Ohne Arbeitsräume sterbe die Kunstszene
Aus den Kürzungen ließe sich eine grundsätzliche negative Haltung gegenüber Kunstschaffenden herauslesen, so Wächter. "Von Seiten der Politik gibt es immer wieder die Vorstellung, dass Förderungen für erfolgreiche Künstlerinnen und Künstler irgendwann überflüssig werden. Dass jedoch hochqualitative Kunst auf dem Markt eine zuverlässige Einkommenquelle wird, ist eine romantische Idee, die an der Realität scheitert." Auch wer mit seiner oder ihrer Kunst erfolgreich ist, sei in der Regel auf Förderungen angewiesen. "Nur etwa 2 Prozent der Hochschulabgänger in der Sparte Bildende Kunst können von ihrer Kunst leben, das ist die harte Realität. Gleichzeitig sind es jedoch die vielen aktiven Künstler:innen, die Berlin zu seiner lebendigen Attraktivität verholfen haben." Ohne Arbeitsräume, betont die Künstlerin, sterbe die Kunstszene.

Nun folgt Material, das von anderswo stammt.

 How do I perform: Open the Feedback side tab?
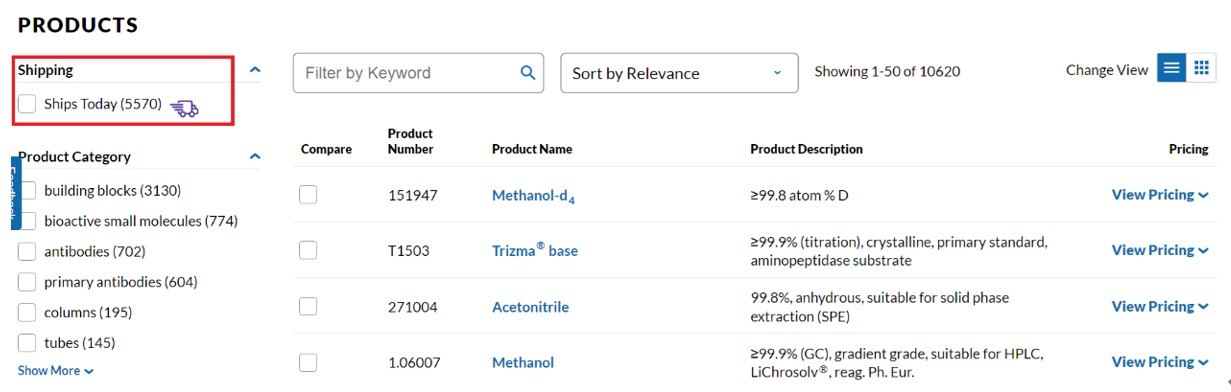(x=15, y=193)
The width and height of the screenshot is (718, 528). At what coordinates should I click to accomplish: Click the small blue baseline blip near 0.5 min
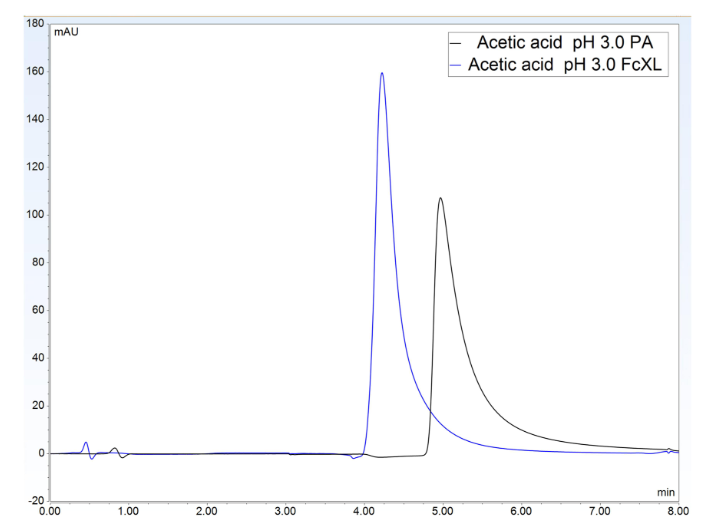86,443
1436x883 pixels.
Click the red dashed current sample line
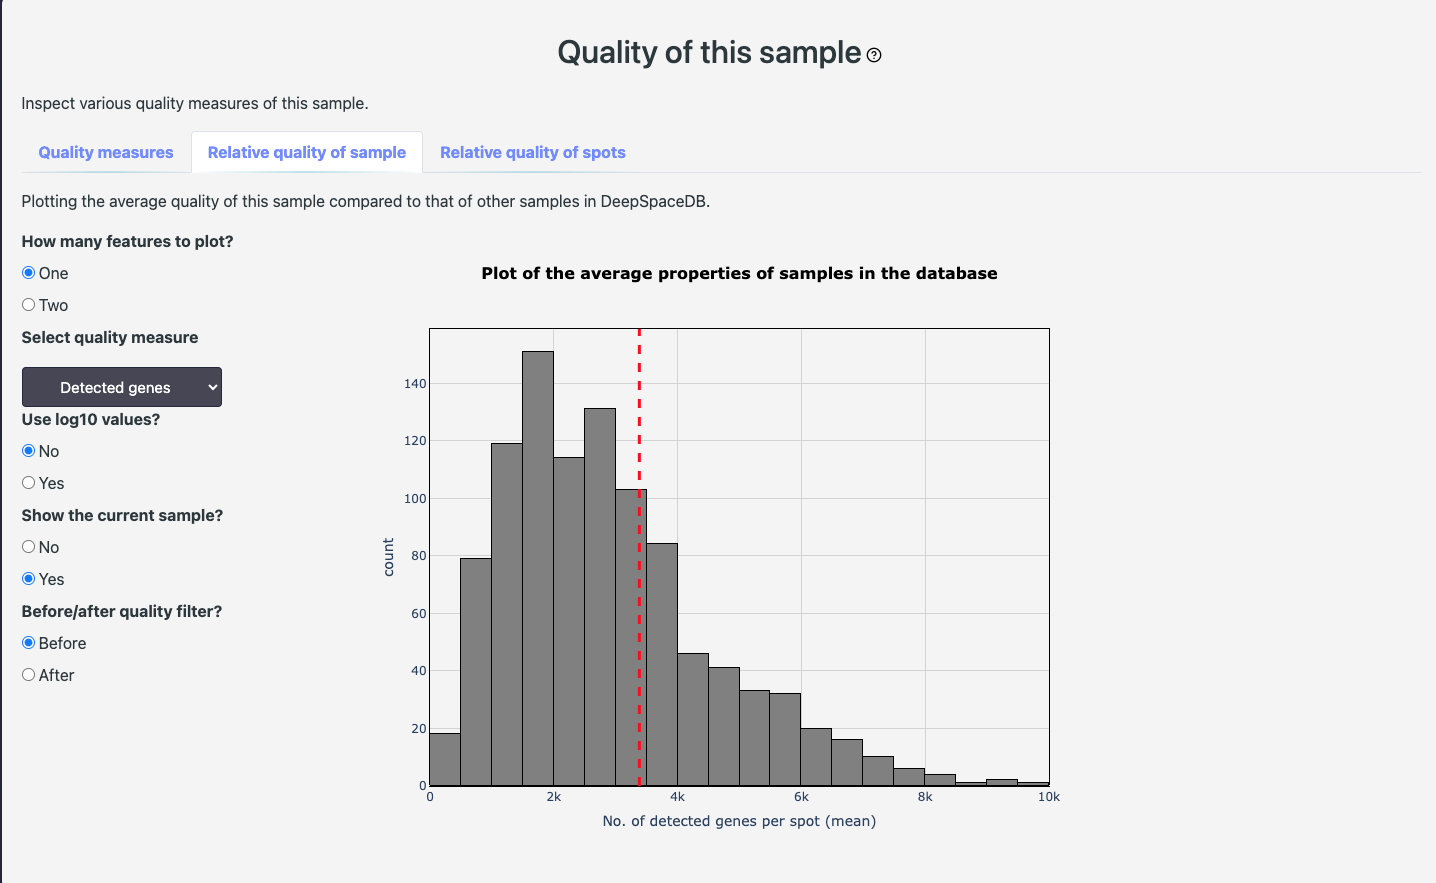click(639, 420)
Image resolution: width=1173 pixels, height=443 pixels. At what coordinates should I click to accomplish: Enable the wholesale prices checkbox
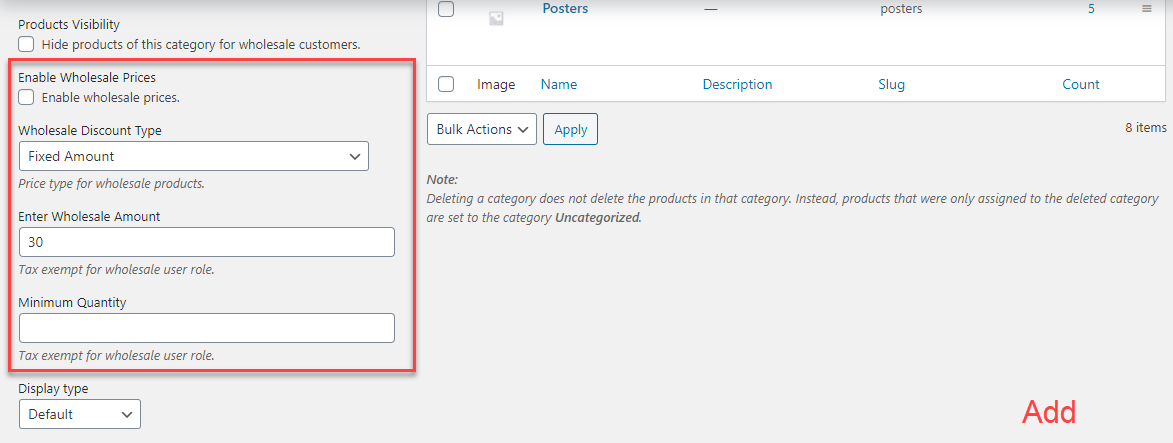pyautogui.click(x=26, y=97)
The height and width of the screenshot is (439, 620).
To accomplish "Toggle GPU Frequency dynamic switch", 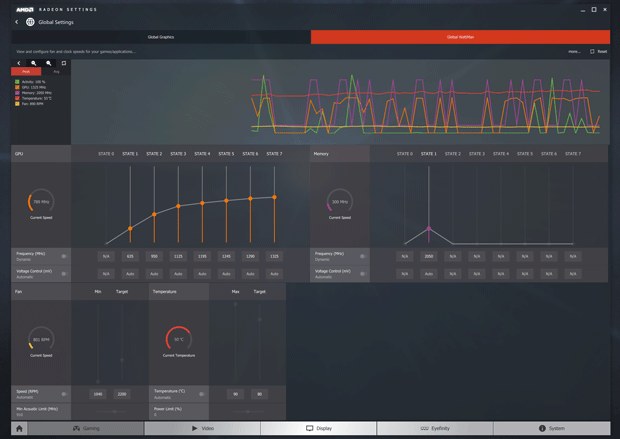I will click(64, 256).
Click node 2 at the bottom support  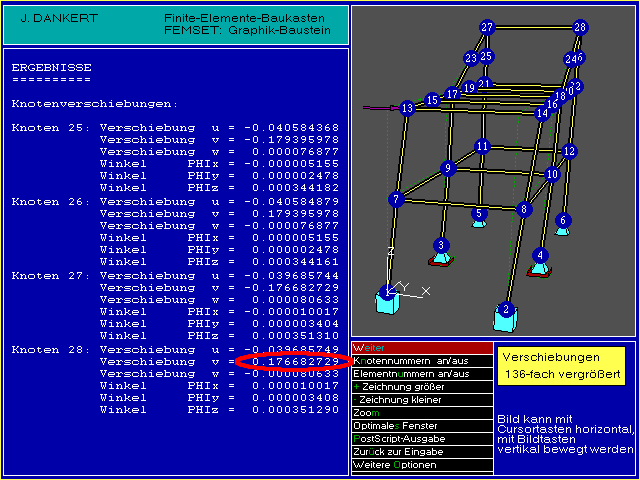(x=506, y=309)
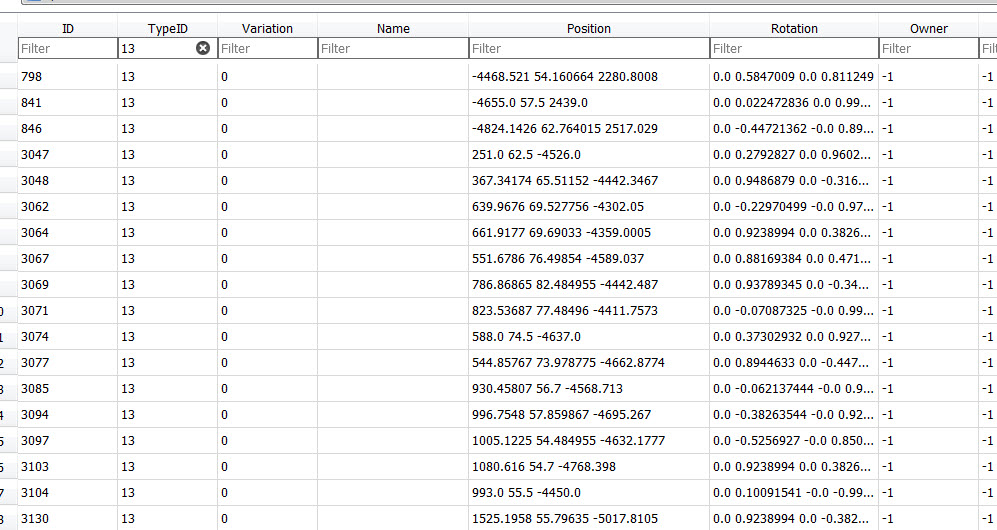
Task: Click the Rotation column header
Action: [794, 29]

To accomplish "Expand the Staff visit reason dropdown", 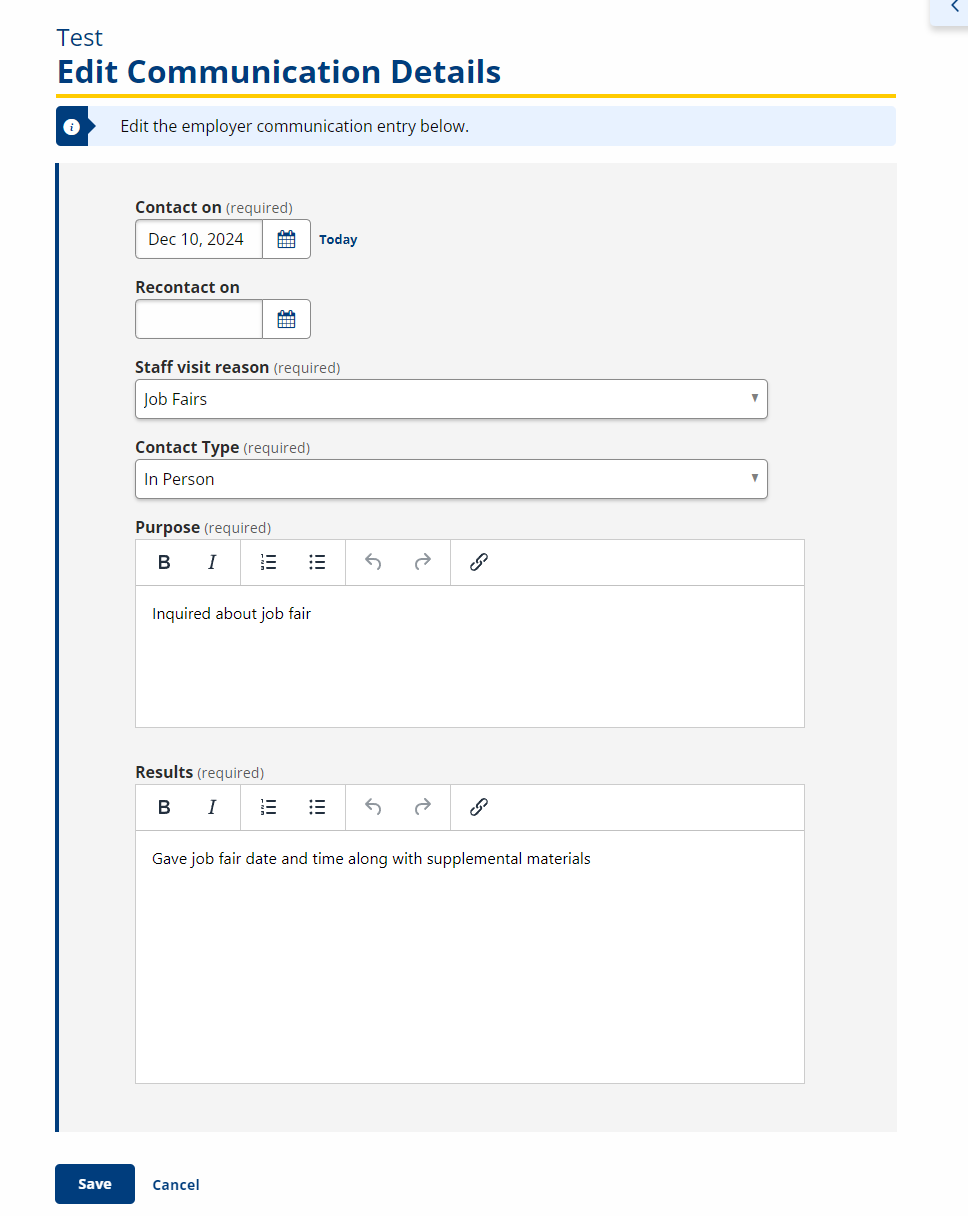I will pos(451,399).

Bildende Künstlerinnen und Künstler gehören per se zu den Gruppen in der Kunstszene, die am schlechtesten abgesichert seien, da sie freiberuflich arbeiten und keine Institutionen wie Theaterhäuser oder Kompanien hinter sich stehen haben. "Unser Atelierhaus schafft einen Präzedenzfall", sagt Wächter. "An uns wird ein Exempel statuiert. Deswegen ist es jetzt so wichtig, dagegen vorzugehen und zu protestieren – auch stellvertretend und zukunftsweisend für andere Atelierhäuser."